-- BEGIN --
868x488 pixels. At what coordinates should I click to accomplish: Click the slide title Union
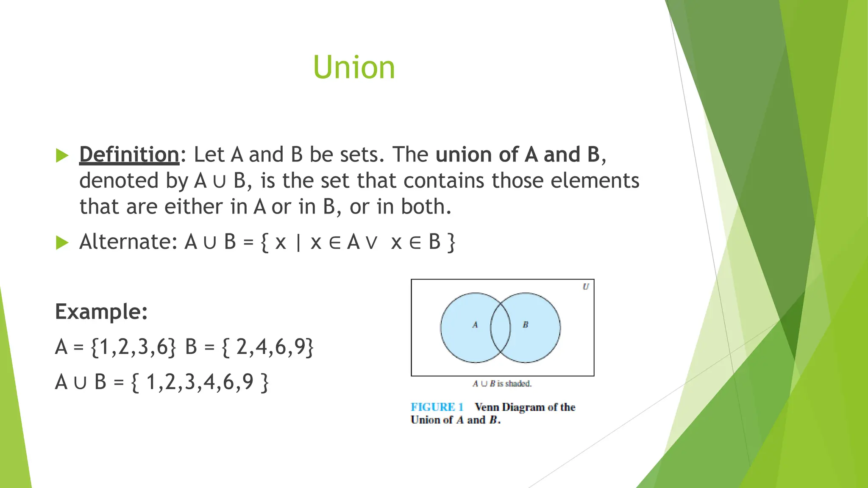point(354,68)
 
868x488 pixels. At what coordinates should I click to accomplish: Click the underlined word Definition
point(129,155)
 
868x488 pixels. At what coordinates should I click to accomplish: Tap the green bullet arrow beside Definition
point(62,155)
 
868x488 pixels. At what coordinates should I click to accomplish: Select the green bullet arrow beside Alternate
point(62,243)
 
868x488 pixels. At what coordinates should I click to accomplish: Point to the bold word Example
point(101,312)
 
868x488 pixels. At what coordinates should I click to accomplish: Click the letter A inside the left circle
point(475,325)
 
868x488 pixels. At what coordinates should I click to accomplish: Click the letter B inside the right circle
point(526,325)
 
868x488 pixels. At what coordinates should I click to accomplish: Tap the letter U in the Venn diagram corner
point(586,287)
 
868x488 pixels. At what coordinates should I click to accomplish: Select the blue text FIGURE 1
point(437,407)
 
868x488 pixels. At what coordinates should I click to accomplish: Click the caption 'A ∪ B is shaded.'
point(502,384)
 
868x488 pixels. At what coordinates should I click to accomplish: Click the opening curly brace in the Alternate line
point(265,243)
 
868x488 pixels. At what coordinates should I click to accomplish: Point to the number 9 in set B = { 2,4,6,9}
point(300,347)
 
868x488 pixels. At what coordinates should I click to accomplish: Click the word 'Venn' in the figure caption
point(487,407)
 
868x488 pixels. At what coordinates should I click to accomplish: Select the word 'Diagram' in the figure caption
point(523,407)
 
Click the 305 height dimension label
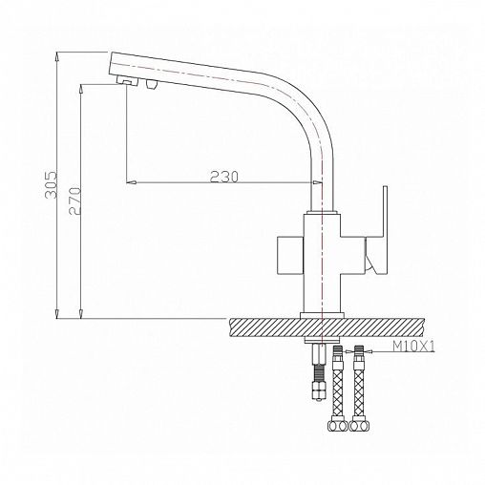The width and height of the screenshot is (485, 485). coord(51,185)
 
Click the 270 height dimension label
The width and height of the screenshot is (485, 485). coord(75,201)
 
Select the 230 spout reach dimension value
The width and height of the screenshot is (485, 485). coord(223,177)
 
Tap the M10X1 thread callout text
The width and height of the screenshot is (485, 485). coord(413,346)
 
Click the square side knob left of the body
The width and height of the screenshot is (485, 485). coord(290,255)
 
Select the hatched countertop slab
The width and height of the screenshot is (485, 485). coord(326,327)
-- END --
* [What you have to do]: Set out every line of the records above as a numbered list, dropping the blank lines and leaving out the pictures.

* [Finished answer]:
1. 868x488 pixels. At what coordinates should I click to accomplish: Click the slide title Union
2. point(354,68)
3. 868x488 pixels. At what coordinates should I click to accomplish: Click the underlined word Definition
4. point(129,155)
5. 868x488 pixels. At what coordinates should I click to accomplish: Tap the green bullet arrow beside Definition
6. point(62,155)
7. 868x488 pixels. At what coordinates should I click to accomplish: Select the green bullet arrow beside Alternate
8. point(62,243)
9. 868x488 pixels. At what coordinates should I click to accomplish: Point to the bold word Example
10. point(101,312)
11. 868x488 pixels. At what coordinates should I click to accomplish: Click the letter A inside the left circle
12. point(475,325)
13. 868x488 pixels. At what coordinates should I click to accomplish: Click the letter B inside the right circle
14. point(526,325)
15. 868x488 pixels. At what coordinates should I click to accomplish: Tap the letter U in the Venn diagram corner
16. point(586,287)
17. 868x488 pixels. At what coordinates should I click to accomplish: Select the blue text FIGURE 1
18. point(437,407)
19. 868x488 pixels. At what coordinates should I click to accomplish: Click the caption 'A ∪ B is shaded.'
20. point(502,384)
21. 868x488 pixels. At what coordinates should I click to accomplish: Click the opening curly brace in the Alternate line
22. point(265,243)
23. 868x488 pixels. At what coordinates should I click to accomplish: Point to the number 9 in set B = { 2,4,6,9}
24. point(300,347)
25. 868x488 pixels. At what coordinates should I click to accomplish: Click the word 'Venn' in the figure caption
26. point(487,407)
27. 868x488 pixels. At what coordinates should I click to accomplish: Select the word 'Diagram' in the figure caption
28. point(523,407)
29. Click the 305 height dimension label
30. The width and height of the screenshot is (485, 485). coord(51,185)
31. Click the 270 height dimension label
32. The width and height of the screenshot is (485, 485). coord(75,201)
33. Select the 230 spout reach dimension value
34. The width and height of the screenshot is (485, 485). coord(223,177)
35. Tap the M10X1 thread callout text
36. The width and height of the screenshot is (485, 485). coord(413,346)
37. Click the square side knob left of the body
38. The width and height of the screenshot is (485, 485). coord(290,255)
39. Select the hatched countertop slab
40. The width and height of the screenshot is (485, 485). coord(326,327)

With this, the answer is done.